Research by Laura Curran and colleagues may hold a clue to the perceived connection between vaccination and autism. Their research discovered that autistic spectrum symptoms were reduced during the time that infants had a fever. Rodney Cotterill had published details of similar findings in Nature as early 1985, in a paper titled 'Fever in Autistics', though there seems to have been little further research in this area until recently.
Autistic spectrum symptoms generally develop quite slowly. In a proportion of cases it could well be that, because of their slow onset, existing symptoms would not have been noticed at the time of vaccination. Vaccination can cause a fever. Fever reduces autistic spectrum symptoms, and these then return as it abates.
Because the symptoms return relatively rapidly as the fever comes to an end, and because parents may be more aware of nuances of behaviour at such times, this may be the point when symptoms which already existed are first noticed.
In these situations, when autism is subsequently diagnosed, they will not unreasonably conclude that as the symptoms appeared soon after vaccination it was the vaccination that caused the autism.
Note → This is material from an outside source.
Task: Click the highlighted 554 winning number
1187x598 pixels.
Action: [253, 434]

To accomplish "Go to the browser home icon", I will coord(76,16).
If this explanation for anecdotal accounts is indeed correct, it would go some way towards explaining the persistence of the urban myth. For to say that there is no connection whatsoever between the vaccination and the symptoms is, in effect, to call those parents who observe such a connection liars. A proportion will, not without justification, dig in their heels and say that the scientists are wrong; because the epidemiological conclusions deny the evidence of their own eyes.
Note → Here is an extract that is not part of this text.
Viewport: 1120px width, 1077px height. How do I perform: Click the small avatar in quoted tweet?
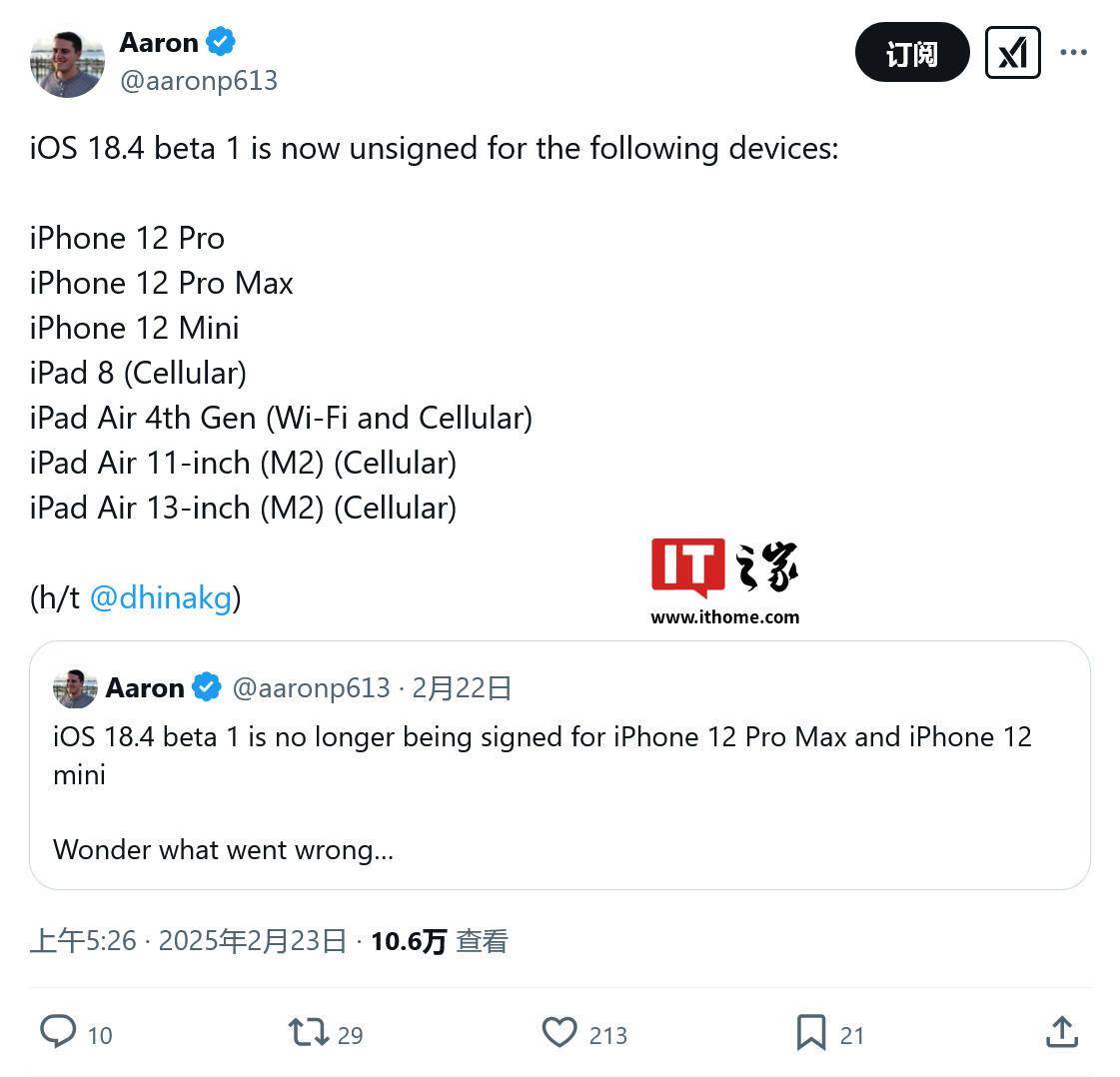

The myth that vaccination causes autism can be expected to disappear only when this correlation, that the jab may cause symptoms to come to notice, is recognised and acknowledged. As the recent figures on measles infections show, the fear of vaccination has had damaging consequences.
Possibly what is needed is research into the roots of the urban myth, rather than assurances from politicians which no one really trusts. It's a mistake to treat all parents as stupid.
I FIND THIS REALLY SHOCKING BECAUSE I DIDN'T EVEN KNOW THAT THESE TYPE OF EVENTS COULD EVEN POSSIBALY OCCUR!!
Vaccines are the way to go. Well done New Jersey!
Vaccines are dangerous for those who cannot tolerate them - such as kids will an egg allergy or other severe food allergies. Allergy testing should be done before vaccines are administered!